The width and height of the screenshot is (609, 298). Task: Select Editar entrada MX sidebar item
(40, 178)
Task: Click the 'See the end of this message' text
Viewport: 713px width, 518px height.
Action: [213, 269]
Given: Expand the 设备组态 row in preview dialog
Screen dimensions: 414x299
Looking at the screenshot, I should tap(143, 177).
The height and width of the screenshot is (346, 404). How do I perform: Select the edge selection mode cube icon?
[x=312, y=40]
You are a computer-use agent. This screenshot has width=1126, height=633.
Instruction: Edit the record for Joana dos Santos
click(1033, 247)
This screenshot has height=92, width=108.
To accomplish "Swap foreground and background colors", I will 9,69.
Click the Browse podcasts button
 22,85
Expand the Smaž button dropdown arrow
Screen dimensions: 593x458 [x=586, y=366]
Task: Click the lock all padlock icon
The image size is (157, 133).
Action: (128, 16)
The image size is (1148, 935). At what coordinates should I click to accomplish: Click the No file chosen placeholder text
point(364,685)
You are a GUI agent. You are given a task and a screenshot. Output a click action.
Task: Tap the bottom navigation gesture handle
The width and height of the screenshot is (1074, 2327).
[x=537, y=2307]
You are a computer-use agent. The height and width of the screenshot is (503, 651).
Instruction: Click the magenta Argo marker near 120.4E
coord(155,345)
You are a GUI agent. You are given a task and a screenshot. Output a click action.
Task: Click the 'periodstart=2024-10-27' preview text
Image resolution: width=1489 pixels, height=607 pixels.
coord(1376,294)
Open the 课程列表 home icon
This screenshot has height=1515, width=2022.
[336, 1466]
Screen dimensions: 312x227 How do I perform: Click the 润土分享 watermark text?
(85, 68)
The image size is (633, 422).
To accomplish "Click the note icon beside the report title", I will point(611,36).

§

> **Goal of the exercise**
Update the entries above by replacing "Browse podcasts" with "Browse episodes", and give them again with nothing else changed.

> **Response for this exercise**
The width and height of the screenshot is (609, 298). Task: Select Editar entrada MX sidebar item
(40, 178)
Task: Click the 'See the end of this message' text
Viewport: 713px width, 518px height.
Action: [213, 269]
Given: Expand the 设备组态 row in preview dialog
Screen dimensions: 414x299
Looking at the screenshot, I should tap(143, 177).
The height and width of the screenshot is (346, 404). How do I perform: Select the edge selection mode cube icon?
[x=312, y=40]
You are a computer-use agent. This screenshot has width=1126, height=633.
Instruction: Edit the record for Joana dos Santos
click(1033, 247)
This screenshot has height=92, width=108.
To accomplish "Swap foreground and background colors", I will 9,69.
Click the Browse episodes button
 22,85
Expand the Smaž button dropdown arrow
Screen dimensions: 593x458 [x=586, y=366]
Task: Click the lock all padlock icon
The image size is (157, 133).
Action: (128, 16)
The image size is (1148, 935). At what coordinates should I click to accomplish: Click the No file chosen placeholder text
point(364,685)
You are a GUI agent. You are given a task and a screenshot. Output a click action.
Task: Tap the bottom navigation gesture handle
The width and height of the screenshot is (1074, 2327).
[x=537, y=2307]
You are a computer-use agent. The height and width of the screenshot is (503, 651).
Instruction: Click the magenta Argo marker near 120.4E
coord(155,345)
You are a GUI agent. You are given a task and a screenshot. Output a click action.
Task: Click the 'periodstart=2024-10-27' preview text
Image resolution: width=1489 pixels, height=607 pixels.
coord(1376,294)
Open the 课程列表 home icon
This screenshot has height=1515, width=2022.
[336, 1466]
Screen dimensions: 312x227 How do I perform: Click the 润土分享 watermark text?
(85, 68)
The image size is (633, 422).
To accomplish "Click the note icon beside the report title", I will point(611,36).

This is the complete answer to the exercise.